Fact of the Week: Developing Countries Are Leading Global Growth in Robot Adoption

Luke Dascoli February 7, 2022
February 7, 2022

(Ed. Note: The “Innovation Fact of the Week” appears as a regular feature in each edition of ITIF’s weekly email newsletter. Sign up today.)

Source: Efraim Benmelech and Michal Zator, “Robots and Firm Investment,” National Bureau of Economic Research (NBER) Working Paper Series, January 2022.

Commentary: Despite alarmist reactions to global trends in increasing automation, recent data from the National Bureau of Economic Research (NBER) shows that robot installations over the past three decades have been driven predominantly by developing nations, and it has been happening as a means of driving economic growth, rather than as a means of substituting labor in rich countries. The researchers found that from 2000 to 2016 new robot adoption grew by roughly 70 percent in North America and Europe, whereas it grew more than 300 percent in the rest of the world. Yet robots so far have not had the same explosive adoption as ICT equipment; instead, their adoption is a force for catching up among developing countries seeking to grow their industrial economies for the 21st century.

This trend is further supported by NBER’s finding that automation is still consolidated across the world in only a handful of industries, primarily the automotive industry and other heavy manufacturing. Within these industries, the data shows automation has a net positive effect on employment growth, as NBER’s econometric analysis on firm-level data and employment in Germany found that each additional robot per 1,000 workers installed in the last five years has been associated with a 0.15 percentage point increase in 5-year employment growth. Their econometric evidence supports previous findings that the growth spurred by automation brings new labor demand to match or even exceed any labor substituted by robots. NBER’s findings in this report reflect that the growing trend of global robotization poses no threat to economywide labor markets. Rather, it is an opportunity for countries to bolster their competitive manufacturing and for firms in automation-leading industries to grow both output and employment.

■ WORK TO COMPLETE
Why does the robot adoption commentary conclude that global robotization poses no threat to economywide labor markets? Answer in one to three sentences. The lines after this have nothing to do with the robot adoption commentary.

■ DATA BELOW
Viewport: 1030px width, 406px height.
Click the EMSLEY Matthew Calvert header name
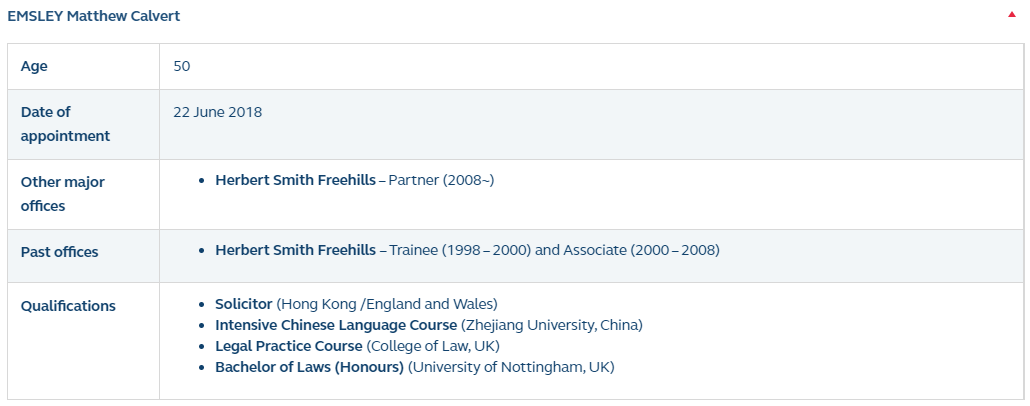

■ SOLUTION TO THE EXERCISE
NBER's econometric evidence shows that the growth spurred by automation brings new labor demand that matches or even exceeds any labor substituted by robots. In German firm-level data, each additional robot per 1,000 workers installed in the last five years was associated with a 0.15 percentage point increase in 5-year employment growth.